If we wish to know the force of human genius, we should read
If we wish to know the force of human genius, we should read Shakespeare. If we wish to see the insignificance of human learning, we may study his commentators.






There are few minds in history who saw with as fierce a clarity as William Hazlitt, the English essayist whose pen cut through illusion to reveal the living heart of truth. He once wrote: “If we wish to know the force of human genius, we should read Shakespeare. If we wish to see the insignificance of human learning, we may study his commentators.” In this single stroke, Hazlitt divides the world of creation from the world of imitation, reminding us that genius is not born from accumulation, but from inspiration — that true understanding springs from the fire of the soul, not the dust of libraries. His words echo through time as both admiration for greatness and warning against the sterility of those who analyze but never create.
The meaning of Hazlitt’s quote lies in the eternal contrast between creative power and intellectual dissection. Shakespeare, in his vision, embodied the boundless vitality of human imagination. He did not learn greatness from others; he breathed it. His plays revealed every shade of humanity — love and ambition, jealousy and mercy, laughter and death — all not as theories but as living forces.

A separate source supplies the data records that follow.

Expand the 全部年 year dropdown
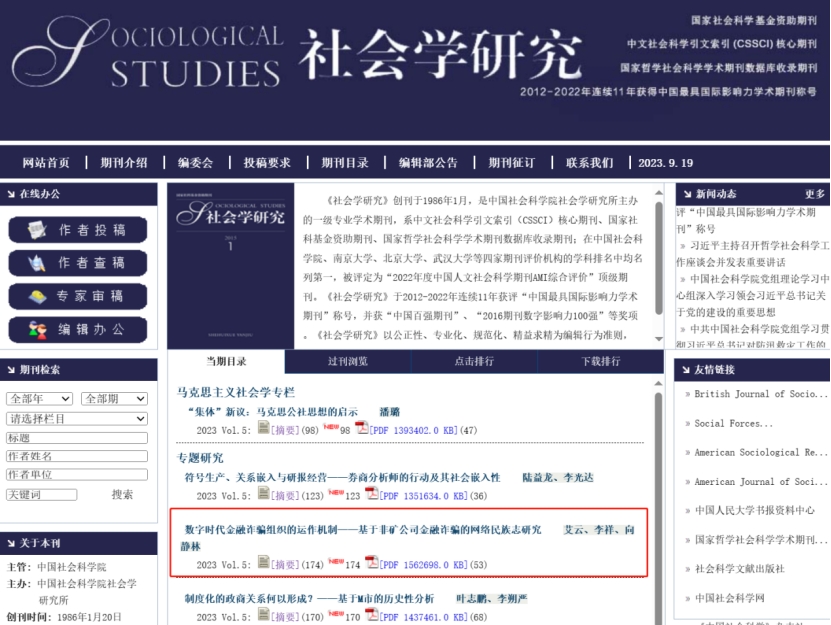Image resolution: width=831 pixels, height=625 pixels. tap(39, 399)
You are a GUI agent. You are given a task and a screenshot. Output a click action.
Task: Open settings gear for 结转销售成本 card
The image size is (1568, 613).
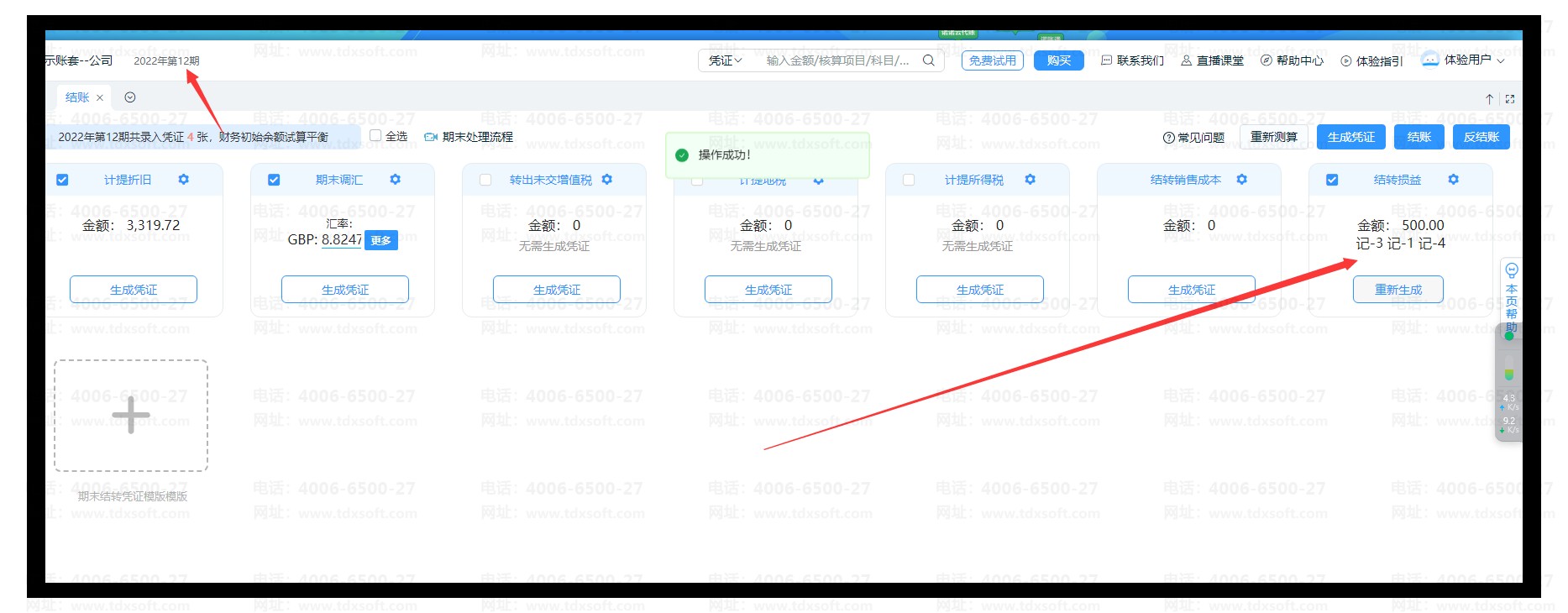(1242, 180)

His genius transcended the systems and categories that scholars later tried to impose upon him. Yet, when Hazlitt looked upon the endless commentaries written about Shakespeare — those who sought to explain, classify, and confine his art — he saw the limits of learning without imagination. For no matter how refined the intellect, it pales beside the spontaneous creation of a true artist’s spirit.
The origin of this thought arises from Hazlitt’s deep reverence for the creative individual. Living in an age when scholarship often sought to replace inspiration with structure, he rebelled against the growing worship of academic interpretation. To him, Shakespeare represented the pinnacle of natural genius — a man whose insight into the human condition required no scholarly scaffolding. His works were not crafted by formula, but by intuition. Hazlitt saw in this a divine spark: that the mind touched by imagination becomes a force of nature itself, while the mind shackled by over-analysis becomes a mirror that reflects light, but never produces it.

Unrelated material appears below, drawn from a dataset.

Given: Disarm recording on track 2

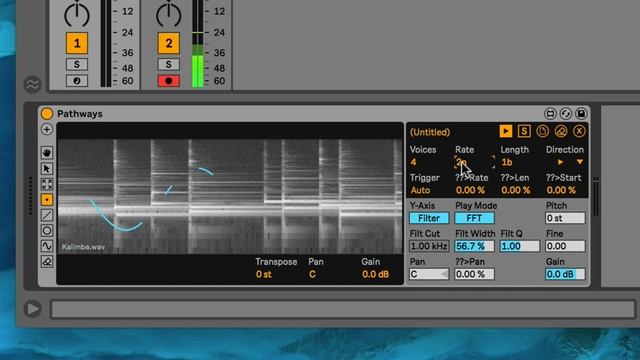Looking at the screenshot, I should point(169,81).
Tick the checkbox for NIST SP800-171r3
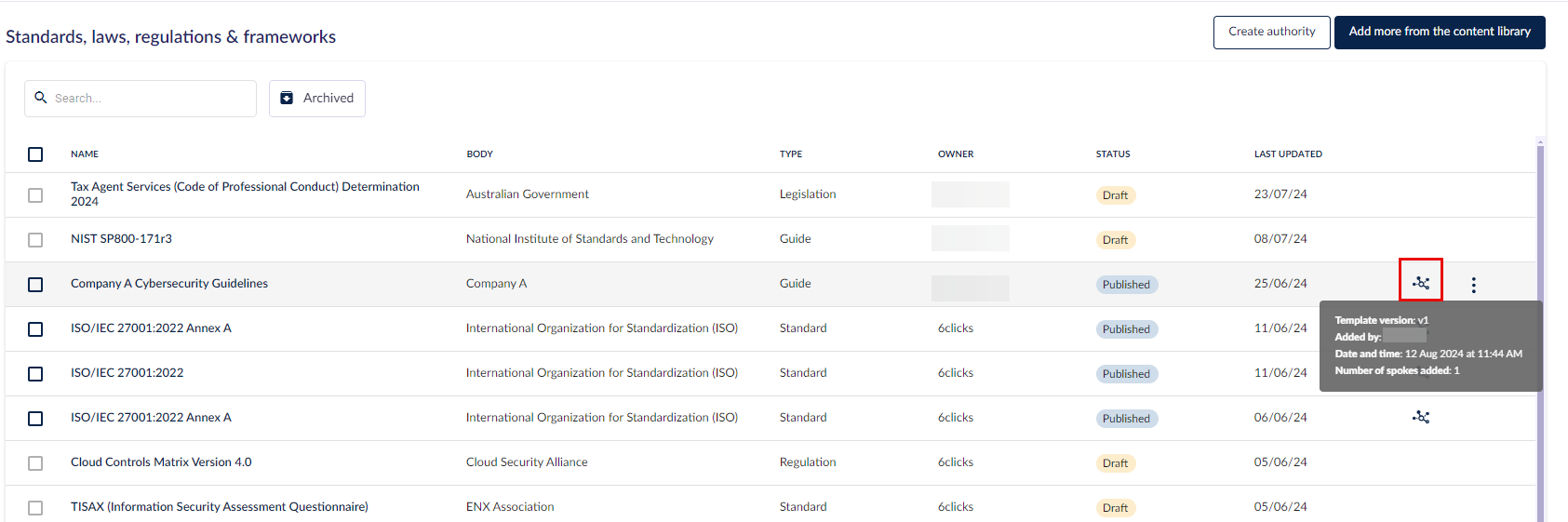The height and width of the screenshot is (522, 1568). [x=35, y=240]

This truth has echoed throughout history. Consider Leonardo da Vinci, who, without formal training, sketched the anatomy of man, the mechanics of flight, and the mysteries of water centuries before science could explain them. His genius was not learned but lived. And yet, countless scholars after him spent lifetimes studying his notebooks, attempting to decode what he simply understood. So it is with Shakespeare and his commentators. The difference between genius and learning is the difference between the lightning and the lantern: one strikes from heaven in a moment of revelation, the other merely borrows and stores what it can.

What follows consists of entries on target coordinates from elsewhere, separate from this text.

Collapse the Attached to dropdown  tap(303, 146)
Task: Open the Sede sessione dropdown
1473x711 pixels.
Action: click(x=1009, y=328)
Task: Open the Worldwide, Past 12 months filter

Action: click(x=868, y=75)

Hazlitt’s insight also exposes the vanity of those who believe that knowledge alone confers greatness. There are men who read deeply, yet understand little — who fill their minds with facts but leave their souls untouched. Genius, by contrast, is living knowledge — not memorized truth, but awakened vision. The scholar may know every word Shakespeare wrote; the genius feels what Shakespeare meant. The scholar may build arguments around a line; the genius sees the heartbeat of humanity within it. To know about a thing is one level; to become one with it through insight is another entirely. Hazlitt calls us to remember that the latter is where greatness resides.
And yet, his words are not a condemnation of learning, but a call to revive its spirit. For learning, when united with imagination, becomes wisdom. The problem is not study itself, but the kind of study that replaces creation with commentary, curiosity with criticism. The true student must approach genius not as a surgeon dissects a corpse, but as a pilgrim enters a sacred temple — with reverence, humility, and a desire to be changed. To “study Shakespeare” rightly is not to explain him, but to listen, to let his words open the hidden chambers of our own hearts.
Let this be the lesson, then: seek not only to learn, but to create; not only to understand, but to feel. Knowledge is the soil, but imagination is the seed — without it, nothing grows. Do not spend your life commenting on the greatness of others; find within yourself the spark that kindles greatness anew. Read Shakespeare, yes — but read him not to quote, but to awaken. For as William Hazlitt teaches, the true measure of the human mind lies not in how well it analyzes genius, but in how deeply it dares to become one.